Segment Start: Excerpt provided

The Numbers Worth Keeping
On the hardest tasks, the gap is real and large. SWE-Bench Pro — end-to-end GitHub issue resolution on real-world tasks — sits at 80.3% for Fable 5 and 58.6% for GPT-5.5. FrontierCode Diamond (complex production diffs): 29.3% versus 6.3%. These aren't rounding errors.
On terminal and CLI workflows, the picture flips. Terminal-Bench 2.1: Codex on GPT-5.5 scores 83.4%, Claude Code on Fable 5 scores 83.1%. Essentially level.
Pricing: Fable 5 costs $10/$50 per million tokens (input/output). GPT-5.5 is $5/$30. Both have 1M-token context windows.
One figure most comparisons underplay: for fact-critical work in legal, finance, or medical contexts, EdenAI's benchmarks put Fable 5's hallucination rate at 36%, against 85% for GPT-5.5. That gap matters if your AI is touching client data or compliance-adjacent outputs.
Real-world anchoring: Stripe used a Fable 5 agentic pipeline to scan, classify, and migrate a 50-million-line Ruby codebase autonomously, completing the task in a day. That is the use case Fable 5 was built for. Whether it is your use case is a separate question.
The Routing Logic
If Fable 5 returns — Anthropic says it intends to restore access — here is how the decision shapes up.
Reach for Fable 5 when the work is autonomous, long-horizon, and errors are expensive. Large codebase migrations. Complex refactors across many interconnected files. Any agentic task where the model needs to plan, delegate, and verify over many steps without a developer in the loop. The 22-point SWE-Bench Pro lead closes the apparent price gap quickly when failed runs cost engineering days.
Reach for GPT-5.5 via Codex when the work is terminal-centric, involves GUI automation, or lives in the OpenAI ecosystem already. Codex supports computer use on macOS and Windows, GitHub, Slack, and Linear integrations, and an in-app browser. For interactive sessions where a developer reviews each step, GPT-5.5 is competitive on the benchmarks that matter there and costs half as much.

Segment End: Excerpt provided
Segment Start: Extracted entries

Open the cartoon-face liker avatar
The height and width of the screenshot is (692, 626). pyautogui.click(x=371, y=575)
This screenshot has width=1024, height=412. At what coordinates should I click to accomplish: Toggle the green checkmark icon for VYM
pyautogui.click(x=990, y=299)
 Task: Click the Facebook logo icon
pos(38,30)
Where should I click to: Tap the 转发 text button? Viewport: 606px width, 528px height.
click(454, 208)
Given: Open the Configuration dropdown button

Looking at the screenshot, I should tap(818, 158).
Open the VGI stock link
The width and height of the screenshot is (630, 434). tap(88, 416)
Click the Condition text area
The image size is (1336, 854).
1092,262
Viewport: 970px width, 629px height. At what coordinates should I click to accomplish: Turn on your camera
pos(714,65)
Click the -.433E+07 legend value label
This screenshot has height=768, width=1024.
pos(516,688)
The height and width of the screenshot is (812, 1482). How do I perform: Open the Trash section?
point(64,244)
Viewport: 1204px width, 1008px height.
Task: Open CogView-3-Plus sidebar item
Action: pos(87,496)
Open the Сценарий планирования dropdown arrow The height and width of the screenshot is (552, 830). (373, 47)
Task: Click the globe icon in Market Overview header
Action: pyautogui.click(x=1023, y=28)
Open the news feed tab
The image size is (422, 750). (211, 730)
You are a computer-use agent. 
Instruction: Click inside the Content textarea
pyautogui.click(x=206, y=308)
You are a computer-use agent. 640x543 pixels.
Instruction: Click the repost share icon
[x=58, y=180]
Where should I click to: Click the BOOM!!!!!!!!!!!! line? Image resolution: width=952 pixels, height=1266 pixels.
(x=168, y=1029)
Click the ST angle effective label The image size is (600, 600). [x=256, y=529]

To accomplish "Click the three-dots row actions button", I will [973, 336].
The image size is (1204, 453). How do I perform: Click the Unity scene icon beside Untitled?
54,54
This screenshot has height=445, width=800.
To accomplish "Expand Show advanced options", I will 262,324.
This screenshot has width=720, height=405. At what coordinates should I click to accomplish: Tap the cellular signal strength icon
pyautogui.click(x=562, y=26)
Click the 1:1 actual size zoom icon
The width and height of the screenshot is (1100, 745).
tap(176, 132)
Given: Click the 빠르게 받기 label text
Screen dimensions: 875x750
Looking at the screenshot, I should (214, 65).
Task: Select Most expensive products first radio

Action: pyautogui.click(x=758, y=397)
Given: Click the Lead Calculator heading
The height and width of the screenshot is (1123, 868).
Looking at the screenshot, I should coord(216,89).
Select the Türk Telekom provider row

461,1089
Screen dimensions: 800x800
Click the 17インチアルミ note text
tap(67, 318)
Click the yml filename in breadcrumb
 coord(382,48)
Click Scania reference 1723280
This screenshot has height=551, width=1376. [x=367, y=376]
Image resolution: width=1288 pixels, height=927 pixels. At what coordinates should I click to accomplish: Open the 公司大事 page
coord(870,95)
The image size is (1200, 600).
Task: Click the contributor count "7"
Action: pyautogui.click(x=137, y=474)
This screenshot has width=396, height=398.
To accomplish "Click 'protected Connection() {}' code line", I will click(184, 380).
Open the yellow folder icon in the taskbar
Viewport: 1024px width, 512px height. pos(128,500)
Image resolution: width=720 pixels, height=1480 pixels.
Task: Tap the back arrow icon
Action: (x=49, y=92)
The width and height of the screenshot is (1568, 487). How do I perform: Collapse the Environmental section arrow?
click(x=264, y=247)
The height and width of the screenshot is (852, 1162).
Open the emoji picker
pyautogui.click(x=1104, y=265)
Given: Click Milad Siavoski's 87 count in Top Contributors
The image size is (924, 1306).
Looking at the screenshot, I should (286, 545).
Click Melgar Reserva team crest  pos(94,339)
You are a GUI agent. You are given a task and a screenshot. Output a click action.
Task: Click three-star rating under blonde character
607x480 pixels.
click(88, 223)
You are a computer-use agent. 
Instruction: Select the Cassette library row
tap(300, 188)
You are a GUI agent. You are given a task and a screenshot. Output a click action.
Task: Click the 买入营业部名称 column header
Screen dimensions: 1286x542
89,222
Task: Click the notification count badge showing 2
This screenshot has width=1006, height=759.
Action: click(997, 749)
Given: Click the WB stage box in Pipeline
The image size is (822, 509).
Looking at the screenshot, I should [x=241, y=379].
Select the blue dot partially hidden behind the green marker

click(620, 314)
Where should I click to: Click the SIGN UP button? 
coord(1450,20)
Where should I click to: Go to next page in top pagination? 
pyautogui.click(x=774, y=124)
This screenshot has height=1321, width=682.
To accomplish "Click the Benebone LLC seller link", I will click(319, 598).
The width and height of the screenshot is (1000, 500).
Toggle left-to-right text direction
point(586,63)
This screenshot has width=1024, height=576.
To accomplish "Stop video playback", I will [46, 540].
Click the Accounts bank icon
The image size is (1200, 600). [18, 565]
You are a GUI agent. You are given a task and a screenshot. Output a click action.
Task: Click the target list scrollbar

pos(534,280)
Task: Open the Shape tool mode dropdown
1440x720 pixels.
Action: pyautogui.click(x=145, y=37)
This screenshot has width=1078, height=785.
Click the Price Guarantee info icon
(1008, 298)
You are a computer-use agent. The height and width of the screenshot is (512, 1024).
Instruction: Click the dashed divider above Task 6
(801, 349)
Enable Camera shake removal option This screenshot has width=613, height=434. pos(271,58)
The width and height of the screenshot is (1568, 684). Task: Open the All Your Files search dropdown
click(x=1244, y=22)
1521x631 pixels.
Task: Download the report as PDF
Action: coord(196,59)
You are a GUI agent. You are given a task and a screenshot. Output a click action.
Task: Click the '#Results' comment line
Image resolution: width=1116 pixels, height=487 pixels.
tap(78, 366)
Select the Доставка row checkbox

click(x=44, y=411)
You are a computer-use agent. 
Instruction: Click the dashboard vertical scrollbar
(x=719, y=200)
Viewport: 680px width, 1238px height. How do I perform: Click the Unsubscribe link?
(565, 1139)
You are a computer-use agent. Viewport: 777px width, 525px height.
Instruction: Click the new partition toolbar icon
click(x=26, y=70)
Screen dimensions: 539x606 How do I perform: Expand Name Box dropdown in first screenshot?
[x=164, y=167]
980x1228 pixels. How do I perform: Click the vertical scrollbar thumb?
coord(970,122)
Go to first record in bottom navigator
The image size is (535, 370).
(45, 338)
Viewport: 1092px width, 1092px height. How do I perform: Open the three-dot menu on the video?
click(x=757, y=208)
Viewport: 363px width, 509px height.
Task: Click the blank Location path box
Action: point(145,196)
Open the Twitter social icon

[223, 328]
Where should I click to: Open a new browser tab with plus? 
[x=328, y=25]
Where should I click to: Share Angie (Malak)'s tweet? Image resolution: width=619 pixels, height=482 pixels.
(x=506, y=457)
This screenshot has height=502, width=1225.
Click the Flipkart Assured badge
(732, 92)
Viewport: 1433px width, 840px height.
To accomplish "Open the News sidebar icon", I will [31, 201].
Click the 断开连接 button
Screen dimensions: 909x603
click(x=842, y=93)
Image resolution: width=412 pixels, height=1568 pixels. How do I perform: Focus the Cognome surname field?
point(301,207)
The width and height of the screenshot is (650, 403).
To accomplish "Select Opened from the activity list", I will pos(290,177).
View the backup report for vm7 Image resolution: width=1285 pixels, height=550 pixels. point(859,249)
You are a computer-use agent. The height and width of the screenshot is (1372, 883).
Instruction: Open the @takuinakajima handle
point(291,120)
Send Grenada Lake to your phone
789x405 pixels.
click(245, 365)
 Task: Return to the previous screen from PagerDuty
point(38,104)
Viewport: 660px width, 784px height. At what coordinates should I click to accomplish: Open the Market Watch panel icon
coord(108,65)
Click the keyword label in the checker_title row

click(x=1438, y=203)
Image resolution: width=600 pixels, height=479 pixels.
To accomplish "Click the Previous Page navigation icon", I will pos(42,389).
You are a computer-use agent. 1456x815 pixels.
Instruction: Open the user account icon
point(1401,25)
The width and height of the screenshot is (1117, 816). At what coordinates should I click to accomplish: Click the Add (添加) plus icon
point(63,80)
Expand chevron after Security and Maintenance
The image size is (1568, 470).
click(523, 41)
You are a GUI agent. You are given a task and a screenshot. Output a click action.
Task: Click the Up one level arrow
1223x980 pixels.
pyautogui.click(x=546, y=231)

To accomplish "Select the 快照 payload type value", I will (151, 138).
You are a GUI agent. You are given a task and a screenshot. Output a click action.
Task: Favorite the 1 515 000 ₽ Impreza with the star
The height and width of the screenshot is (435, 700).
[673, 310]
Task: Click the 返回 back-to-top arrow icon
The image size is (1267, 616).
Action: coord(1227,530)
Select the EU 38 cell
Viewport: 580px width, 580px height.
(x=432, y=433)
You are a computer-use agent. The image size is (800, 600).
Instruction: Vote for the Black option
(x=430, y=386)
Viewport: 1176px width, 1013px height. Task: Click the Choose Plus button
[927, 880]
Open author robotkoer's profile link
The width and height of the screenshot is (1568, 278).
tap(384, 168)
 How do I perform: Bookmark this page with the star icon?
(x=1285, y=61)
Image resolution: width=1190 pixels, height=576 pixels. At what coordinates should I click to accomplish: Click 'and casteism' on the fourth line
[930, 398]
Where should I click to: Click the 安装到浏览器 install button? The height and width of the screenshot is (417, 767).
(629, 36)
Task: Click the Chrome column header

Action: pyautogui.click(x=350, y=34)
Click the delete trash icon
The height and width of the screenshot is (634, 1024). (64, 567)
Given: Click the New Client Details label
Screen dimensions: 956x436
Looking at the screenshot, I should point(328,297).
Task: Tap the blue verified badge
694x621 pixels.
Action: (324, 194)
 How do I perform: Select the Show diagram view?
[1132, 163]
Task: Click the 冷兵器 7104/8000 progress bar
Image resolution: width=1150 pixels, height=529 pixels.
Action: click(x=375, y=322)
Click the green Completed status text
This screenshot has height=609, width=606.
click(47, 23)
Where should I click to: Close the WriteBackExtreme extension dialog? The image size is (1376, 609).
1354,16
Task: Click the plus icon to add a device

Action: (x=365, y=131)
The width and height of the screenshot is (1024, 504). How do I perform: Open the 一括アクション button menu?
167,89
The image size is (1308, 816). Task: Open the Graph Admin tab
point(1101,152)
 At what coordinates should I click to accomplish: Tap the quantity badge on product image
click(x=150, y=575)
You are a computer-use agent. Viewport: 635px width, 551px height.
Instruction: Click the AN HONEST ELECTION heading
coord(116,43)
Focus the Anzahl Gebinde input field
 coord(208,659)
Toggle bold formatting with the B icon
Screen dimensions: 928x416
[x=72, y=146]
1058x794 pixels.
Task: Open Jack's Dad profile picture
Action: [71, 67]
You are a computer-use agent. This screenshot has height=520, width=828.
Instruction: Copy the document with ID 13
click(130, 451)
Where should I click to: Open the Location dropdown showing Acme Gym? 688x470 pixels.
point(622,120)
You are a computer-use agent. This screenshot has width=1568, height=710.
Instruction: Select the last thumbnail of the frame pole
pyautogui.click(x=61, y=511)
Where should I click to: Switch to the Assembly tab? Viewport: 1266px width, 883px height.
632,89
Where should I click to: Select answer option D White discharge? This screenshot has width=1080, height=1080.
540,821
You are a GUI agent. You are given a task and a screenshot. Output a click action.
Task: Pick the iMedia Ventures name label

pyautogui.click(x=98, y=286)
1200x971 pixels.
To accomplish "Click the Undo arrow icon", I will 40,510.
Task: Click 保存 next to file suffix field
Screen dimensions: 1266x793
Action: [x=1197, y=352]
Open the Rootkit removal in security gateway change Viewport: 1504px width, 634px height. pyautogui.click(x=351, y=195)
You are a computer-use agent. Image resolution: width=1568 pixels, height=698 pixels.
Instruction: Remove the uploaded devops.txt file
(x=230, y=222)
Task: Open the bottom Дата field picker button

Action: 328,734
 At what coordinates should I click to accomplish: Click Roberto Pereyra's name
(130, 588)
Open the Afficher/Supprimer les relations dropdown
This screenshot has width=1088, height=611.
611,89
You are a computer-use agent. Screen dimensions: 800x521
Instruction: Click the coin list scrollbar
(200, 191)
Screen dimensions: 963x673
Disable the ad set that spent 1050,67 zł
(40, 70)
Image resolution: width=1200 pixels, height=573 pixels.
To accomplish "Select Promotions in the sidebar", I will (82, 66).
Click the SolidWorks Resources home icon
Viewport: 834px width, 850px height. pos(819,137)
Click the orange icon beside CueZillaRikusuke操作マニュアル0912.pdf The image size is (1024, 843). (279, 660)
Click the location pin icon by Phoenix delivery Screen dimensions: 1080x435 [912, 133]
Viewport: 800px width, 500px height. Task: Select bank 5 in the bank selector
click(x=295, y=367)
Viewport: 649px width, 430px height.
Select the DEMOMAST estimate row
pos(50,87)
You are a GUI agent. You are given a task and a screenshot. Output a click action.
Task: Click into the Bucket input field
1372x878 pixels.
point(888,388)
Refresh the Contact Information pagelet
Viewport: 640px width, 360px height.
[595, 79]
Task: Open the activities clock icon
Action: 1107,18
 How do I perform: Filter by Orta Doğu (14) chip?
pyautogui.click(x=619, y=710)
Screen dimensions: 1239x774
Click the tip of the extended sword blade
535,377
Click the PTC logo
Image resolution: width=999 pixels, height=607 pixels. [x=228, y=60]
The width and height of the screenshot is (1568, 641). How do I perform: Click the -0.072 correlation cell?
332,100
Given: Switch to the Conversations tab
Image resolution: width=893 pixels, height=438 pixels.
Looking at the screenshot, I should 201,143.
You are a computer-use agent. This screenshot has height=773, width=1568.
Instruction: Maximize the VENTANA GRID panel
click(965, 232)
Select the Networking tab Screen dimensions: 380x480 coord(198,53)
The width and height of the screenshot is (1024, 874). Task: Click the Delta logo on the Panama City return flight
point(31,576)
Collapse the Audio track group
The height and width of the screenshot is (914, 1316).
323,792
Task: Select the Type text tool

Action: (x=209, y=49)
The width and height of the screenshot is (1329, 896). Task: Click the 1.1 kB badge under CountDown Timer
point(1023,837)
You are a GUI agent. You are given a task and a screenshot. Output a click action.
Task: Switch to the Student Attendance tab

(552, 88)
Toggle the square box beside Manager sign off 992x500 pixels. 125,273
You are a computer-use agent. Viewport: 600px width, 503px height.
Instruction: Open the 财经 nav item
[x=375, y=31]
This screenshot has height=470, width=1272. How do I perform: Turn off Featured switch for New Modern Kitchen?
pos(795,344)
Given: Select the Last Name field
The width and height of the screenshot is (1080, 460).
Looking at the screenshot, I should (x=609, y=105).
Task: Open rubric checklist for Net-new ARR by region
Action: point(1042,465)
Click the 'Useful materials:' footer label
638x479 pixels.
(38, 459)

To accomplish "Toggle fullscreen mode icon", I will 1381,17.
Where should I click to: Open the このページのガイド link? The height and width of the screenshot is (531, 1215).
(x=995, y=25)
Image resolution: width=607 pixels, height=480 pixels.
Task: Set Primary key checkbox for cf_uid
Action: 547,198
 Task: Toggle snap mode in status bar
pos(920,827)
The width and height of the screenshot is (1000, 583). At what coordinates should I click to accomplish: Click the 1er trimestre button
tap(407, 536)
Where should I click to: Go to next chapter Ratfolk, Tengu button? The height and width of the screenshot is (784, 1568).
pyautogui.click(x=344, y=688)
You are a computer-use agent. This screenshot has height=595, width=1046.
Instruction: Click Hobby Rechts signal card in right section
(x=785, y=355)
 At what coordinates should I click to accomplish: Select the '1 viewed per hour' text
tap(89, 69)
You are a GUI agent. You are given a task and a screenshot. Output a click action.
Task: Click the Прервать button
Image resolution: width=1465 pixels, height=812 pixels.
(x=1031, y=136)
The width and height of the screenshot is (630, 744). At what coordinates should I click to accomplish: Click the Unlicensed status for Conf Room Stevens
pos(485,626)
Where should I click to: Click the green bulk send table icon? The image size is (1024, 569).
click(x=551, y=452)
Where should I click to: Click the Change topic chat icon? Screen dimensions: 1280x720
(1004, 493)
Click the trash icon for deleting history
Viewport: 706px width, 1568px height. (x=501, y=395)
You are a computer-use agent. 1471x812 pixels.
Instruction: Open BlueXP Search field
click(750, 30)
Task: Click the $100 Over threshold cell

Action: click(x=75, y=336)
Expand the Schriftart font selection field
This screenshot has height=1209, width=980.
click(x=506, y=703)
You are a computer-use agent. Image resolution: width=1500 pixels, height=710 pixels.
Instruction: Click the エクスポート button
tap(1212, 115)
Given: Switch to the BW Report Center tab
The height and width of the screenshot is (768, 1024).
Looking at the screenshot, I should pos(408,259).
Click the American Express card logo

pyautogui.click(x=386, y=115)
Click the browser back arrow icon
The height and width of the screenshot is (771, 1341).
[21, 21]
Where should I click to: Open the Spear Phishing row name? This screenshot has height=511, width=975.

Segment End: Extracted entries

> Your objective
Summarize the excerpt in two sentences. The records are material of their own, apart from the excerpt.

> Exercise result
The excerpt reports that Fable 5 far outscores GPT-5.5 on the hardest coding benchmarks and has a much lower hallucination rate on fact-critical work, while the two are essentially level on terminal workflows and GPT-5.5 is cheaper per token. It advises choosing Fable 5 for autonomous, long-horizon tasks where errors are expensive, and GPT-5.5 via Codex for terminal-centric, GUI-automation, or OpenAI-ecosystem work and for interactive sessions where a developer reviews each step.